* [Direction 1]
Please turn the paragraph beginning "The overall effect of the project" in the Clarion murals passage into a brief bulleted list that keeps its main facts.
* [Direction 2]
In the Clarion murals passage, reproduce the text from "The overall effect" to "through the 1980s." without changes.

start Passage shown

The overall effect of the project is complex and, as the above survey indicates, a departure from previous murals and mural clusters, although Clarion retains the impact of the cluster strategy. There is no theme or shared palette or stylistic consistency. Thus there is no claim to a unified perspective or even of agreement on what issues are important. In fact, Clarion is notable (at least compared with earlier murals) in its lack of issue-oriented murals. They are expressive of individuals, even existential (the escalator), but only the abstract piece noting the animals which previously inhabited the area touches on anything like a political issue of the sort that provided the basis of community murals through the 1980s.

end Passage shown
start Record set

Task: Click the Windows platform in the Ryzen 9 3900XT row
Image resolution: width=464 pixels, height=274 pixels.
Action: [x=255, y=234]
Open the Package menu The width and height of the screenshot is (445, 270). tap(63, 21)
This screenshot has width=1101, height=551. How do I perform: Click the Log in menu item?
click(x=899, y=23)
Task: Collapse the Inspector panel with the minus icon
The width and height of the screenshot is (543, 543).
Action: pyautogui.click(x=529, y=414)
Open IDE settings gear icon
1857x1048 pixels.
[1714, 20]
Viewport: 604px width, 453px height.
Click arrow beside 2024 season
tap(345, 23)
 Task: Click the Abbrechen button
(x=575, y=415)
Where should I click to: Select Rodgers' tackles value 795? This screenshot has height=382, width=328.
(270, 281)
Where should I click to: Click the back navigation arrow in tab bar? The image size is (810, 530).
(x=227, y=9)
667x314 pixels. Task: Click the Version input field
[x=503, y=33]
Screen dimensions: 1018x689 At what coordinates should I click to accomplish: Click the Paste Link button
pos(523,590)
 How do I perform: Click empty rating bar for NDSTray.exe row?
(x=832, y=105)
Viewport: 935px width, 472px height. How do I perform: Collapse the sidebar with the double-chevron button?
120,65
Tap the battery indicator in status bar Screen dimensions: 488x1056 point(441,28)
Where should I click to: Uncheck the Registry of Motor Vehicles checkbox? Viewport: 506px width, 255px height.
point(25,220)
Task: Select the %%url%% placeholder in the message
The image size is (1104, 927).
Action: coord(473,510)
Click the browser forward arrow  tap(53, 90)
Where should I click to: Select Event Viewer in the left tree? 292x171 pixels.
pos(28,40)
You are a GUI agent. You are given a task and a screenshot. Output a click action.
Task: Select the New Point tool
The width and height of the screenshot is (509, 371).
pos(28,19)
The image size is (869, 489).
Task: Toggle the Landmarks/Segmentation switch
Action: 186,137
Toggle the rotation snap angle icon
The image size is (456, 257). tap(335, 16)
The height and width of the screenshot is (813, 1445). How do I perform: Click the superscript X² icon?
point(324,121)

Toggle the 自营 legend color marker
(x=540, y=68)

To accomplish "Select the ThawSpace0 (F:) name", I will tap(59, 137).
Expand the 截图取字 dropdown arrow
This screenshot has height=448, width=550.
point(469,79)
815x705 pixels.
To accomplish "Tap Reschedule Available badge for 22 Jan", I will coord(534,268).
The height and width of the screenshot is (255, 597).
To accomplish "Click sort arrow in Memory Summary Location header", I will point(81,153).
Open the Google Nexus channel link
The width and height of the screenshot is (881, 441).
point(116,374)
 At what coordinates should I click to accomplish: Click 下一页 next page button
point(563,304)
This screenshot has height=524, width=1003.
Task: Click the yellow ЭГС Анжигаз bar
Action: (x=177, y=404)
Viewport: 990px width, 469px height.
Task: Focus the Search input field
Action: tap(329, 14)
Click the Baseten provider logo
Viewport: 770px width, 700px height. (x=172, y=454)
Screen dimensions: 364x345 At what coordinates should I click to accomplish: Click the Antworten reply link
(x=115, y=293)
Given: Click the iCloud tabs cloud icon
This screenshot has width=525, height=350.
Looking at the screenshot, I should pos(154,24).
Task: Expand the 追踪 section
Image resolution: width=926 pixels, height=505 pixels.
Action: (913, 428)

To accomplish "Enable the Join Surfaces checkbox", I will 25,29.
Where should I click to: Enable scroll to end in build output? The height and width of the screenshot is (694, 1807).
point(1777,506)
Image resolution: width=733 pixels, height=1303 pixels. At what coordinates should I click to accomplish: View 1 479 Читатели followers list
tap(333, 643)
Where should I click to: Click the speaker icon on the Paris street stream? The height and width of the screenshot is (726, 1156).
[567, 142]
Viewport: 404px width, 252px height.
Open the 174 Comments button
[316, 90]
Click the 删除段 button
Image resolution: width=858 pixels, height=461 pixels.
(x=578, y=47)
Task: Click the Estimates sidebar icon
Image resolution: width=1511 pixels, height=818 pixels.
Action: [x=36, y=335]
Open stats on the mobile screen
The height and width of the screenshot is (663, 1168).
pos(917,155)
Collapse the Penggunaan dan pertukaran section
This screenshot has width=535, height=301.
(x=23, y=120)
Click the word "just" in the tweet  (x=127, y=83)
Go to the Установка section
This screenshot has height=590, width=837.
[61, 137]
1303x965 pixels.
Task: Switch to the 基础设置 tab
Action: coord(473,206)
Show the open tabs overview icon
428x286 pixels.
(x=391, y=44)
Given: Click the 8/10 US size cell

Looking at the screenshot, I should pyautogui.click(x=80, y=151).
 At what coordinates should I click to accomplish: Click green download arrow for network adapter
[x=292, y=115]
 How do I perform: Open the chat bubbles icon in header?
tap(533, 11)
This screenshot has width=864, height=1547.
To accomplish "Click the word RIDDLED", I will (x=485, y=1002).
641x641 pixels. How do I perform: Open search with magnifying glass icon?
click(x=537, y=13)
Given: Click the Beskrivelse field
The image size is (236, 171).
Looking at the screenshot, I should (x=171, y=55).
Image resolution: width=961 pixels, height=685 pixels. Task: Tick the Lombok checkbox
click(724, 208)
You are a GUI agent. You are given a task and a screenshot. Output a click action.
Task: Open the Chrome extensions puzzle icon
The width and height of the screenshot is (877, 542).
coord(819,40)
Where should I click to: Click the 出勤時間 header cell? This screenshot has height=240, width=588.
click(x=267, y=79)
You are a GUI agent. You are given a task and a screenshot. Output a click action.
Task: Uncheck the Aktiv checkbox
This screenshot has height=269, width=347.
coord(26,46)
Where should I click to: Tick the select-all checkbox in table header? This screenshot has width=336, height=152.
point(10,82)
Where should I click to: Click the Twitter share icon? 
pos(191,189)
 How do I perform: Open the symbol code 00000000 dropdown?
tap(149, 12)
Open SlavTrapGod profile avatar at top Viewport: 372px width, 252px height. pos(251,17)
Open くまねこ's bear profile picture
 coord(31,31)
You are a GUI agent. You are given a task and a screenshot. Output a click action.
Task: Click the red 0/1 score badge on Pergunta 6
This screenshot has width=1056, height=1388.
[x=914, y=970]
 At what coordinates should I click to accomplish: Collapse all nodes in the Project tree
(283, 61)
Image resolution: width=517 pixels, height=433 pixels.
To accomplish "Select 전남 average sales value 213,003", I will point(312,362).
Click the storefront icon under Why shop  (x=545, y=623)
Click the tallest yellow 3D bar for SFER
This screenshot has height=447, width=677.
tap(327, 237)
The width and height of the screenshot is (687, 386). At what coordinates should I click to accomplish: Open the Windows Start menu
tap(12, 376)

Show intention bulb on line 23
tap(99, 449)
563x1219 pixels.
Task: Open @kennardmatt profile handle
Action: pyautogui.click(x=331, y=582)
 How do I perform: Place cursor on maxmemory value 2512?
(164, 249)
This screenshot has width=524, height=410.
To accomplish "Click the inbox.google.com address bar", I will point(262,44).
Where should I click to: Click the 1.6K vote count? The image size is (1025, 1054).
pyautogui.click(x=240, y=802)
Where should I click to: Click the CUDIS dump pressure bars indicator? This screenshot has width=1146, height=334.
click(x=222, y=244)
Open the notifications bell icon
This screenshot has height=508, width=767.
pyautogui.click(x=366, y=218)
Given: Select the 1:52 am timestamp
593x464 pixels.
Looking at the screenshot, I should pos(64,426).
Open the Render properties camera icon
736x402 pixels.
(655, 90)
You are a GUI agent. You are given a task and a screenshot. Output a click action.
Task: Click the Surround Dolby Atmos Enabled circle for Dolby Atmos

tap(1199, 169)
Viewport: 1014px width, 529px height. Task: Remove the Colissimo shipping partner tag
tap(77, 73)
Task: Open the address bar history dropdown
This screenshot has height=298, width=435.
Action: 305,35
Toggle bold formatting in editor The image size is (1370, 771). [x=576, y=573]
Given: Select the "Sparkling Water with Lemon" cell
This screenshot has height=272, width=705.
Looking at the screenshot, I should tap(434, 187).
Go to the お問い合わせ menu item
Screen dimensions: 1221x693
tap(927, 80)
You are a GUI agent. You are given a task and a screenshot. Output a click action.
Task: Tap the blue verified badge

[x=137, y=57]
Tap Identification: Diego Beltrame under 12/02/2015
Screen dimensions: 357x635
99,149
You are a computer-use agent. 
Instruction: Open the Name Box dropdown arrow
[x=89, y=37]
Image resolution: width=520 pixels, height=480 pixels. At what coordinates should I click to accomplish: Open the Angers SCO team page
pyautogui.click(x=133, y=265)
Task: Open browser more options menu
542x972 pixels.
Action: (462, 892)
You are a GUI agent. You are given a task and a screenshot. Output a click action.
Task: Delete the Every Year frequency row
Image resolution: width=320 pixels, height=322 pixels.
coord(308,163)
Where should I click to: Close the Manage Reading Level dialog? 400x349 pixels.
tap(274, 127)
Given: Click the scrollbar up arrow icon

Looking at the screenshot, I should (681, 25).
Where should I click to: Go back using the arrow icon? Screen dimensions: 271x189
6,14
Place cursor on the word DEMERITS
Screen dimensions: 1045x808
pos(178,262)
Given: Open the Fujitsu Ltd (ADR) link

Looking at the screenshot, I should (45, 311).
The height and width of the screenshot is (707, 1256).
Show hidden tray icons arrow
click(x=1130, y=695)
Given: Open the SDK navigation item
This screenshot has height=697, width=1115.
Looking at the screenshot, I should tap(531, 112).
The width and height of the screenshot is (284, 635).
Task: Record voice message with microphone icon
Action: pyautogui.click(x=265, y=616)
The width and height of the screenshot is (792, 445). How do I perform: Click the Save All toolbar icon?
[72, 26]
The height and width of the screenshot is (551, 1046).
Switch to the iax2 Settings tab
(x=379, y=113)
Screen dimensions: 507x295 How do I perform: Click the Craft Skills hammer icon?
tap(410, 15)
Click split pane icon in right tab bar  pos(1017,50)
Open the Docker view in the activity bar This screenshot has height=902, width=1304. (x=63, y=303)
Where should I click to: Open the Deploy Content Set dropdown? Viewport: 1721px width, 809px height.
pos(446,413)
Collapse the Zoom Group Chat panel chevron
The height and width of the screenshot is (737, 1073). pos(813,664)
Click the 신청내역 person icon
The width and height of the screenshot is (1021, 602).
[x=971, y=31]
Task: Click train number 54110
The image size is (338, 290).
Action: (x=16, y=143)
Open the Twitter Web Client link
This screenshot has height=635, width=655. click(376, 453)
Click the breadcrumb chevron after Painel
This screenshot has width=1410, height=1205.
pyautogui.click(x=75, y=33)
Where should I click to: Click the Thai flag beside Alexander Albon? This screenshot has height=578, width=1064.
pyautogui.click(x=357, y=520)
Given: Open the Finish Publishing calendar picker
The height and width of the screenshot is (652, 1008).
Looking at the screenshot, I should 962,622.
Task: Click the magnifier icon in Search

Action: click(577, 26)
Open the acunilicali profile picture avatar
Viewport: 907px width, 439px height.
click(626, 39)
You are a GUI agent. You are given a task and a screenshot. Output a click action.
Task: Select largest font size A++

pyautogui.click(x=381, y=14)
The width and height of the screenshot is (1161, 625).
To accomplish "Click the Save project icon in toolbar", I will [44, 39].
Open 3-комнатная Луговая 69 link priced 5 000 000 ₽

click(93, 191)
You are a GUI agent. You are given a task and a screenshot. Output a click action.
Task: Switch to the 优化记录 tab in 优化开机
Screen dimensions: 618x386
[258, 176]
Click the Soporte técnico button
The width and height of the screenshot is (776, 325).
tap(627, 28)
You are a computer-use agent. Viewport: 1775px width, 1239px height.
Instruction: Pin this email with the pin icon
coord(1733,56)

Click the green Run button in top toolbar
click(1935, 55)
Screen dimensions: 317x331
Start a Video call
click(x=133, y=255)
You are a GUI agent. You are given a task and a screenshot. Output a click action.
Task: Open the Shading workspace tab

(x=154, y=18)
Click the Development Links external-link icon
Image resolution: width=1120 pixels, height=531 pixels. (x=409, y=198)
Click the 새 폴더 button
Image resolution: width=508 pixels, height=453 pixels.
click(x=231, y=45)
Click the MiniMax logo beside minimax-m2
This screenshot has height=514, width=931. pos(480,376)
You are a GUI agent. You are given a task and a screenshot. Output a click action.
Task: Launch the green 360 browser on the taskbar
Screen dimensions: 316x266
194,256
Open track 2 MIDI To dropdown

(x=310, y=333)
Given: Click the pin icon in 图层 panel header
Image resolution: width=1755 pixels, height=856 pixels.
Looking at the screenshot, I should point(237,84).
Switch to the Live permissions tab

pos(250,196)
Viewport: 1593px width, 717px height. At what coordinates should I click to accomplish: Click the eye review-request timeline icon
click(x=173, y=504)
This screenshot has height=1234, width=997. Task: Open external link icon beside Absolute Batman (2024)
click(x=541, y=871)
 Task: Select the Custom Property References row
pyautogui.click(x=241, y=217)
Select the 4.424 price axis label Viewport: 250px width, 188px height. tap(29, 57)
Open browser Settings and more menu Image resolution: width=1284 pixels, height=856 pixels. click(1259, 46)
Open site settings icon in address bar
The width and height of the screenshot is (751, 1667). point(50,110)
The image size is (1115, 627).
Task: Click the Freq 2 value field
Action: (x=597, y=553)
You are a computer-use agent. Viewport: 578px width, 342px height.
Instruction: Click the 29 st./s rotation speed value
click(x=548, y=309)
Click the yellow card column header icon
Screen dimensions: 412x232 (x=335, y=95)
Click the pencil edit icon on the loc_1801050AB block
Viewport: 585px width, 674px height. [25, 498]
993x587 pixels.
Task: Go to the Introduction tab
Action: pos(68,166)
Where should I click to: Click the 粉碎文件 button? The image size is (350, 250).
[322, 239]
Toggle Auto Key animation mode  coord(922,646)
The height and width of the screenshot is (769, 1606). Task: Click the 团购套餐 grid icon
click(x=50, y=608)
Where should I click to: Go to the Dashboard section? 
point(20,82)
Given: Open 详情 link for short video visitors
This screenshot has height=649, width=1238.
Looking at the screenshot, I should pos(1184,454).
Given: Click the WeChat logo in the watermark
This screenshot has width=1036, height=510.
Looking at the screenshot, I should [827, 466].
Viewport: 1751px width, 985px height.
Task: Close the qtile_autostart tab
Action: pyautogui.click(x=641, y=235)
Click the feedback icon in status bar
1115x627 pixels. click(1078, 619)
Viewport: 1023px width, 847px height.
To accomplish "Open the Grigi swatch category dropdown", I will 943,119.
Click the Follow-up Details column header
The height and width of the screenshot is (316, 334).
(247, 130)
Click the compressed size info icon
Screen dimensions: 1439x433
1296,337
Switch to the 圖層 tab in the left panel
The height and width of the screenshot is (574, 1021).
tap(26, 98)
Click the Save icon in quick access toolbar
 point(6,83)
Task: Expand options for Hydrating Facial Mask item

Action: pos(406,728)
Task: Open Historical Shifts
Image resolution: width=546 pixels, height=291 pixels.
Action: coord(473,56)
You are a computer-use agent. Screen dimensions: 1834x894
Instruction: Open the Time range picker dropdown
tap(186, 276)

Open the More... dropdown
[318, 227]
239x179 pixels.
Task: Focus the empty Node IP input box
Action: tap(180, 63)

end Record set

* [Result 1]
- The project's overall effect is complex and departs from previous murals and mural clusters, though Clarion keeps the impact of the cluster strategy.
- It has no theme, shared palette, or stylistic consistency.
- So it claims no unified perspective, nor agreement on which issues are important.
- Compared with earlier murals, Clarion is notable for its lack of issue-oriented murals.
- The murals express individuals and are even existential (the escalator).
- Only the abstract piece about the animals that once inhabited the area touches on a political issue of the kind that underpinned community murals through the 1980s.

* [Result 2]
The overall effect of the project is complex and, as the above survey indicates, a departure from previous murals and mural clusters, although Clarion retains the impact of the cluster strategy. There is no theme or shared palette or stylistic consistency. Thus there is no claim to a unified perspective or even of agreement on what issues are important. In fact, Clarion is notable (at least compared with earlier murals) in its lack of issue-oriented murals. They are expressive of individuals, even existential (the escalator), but only the abstract piece noting the animals which previously inhabited the area touches on anything like a political issue of the sort that provided the basis of community murals through the 1980s.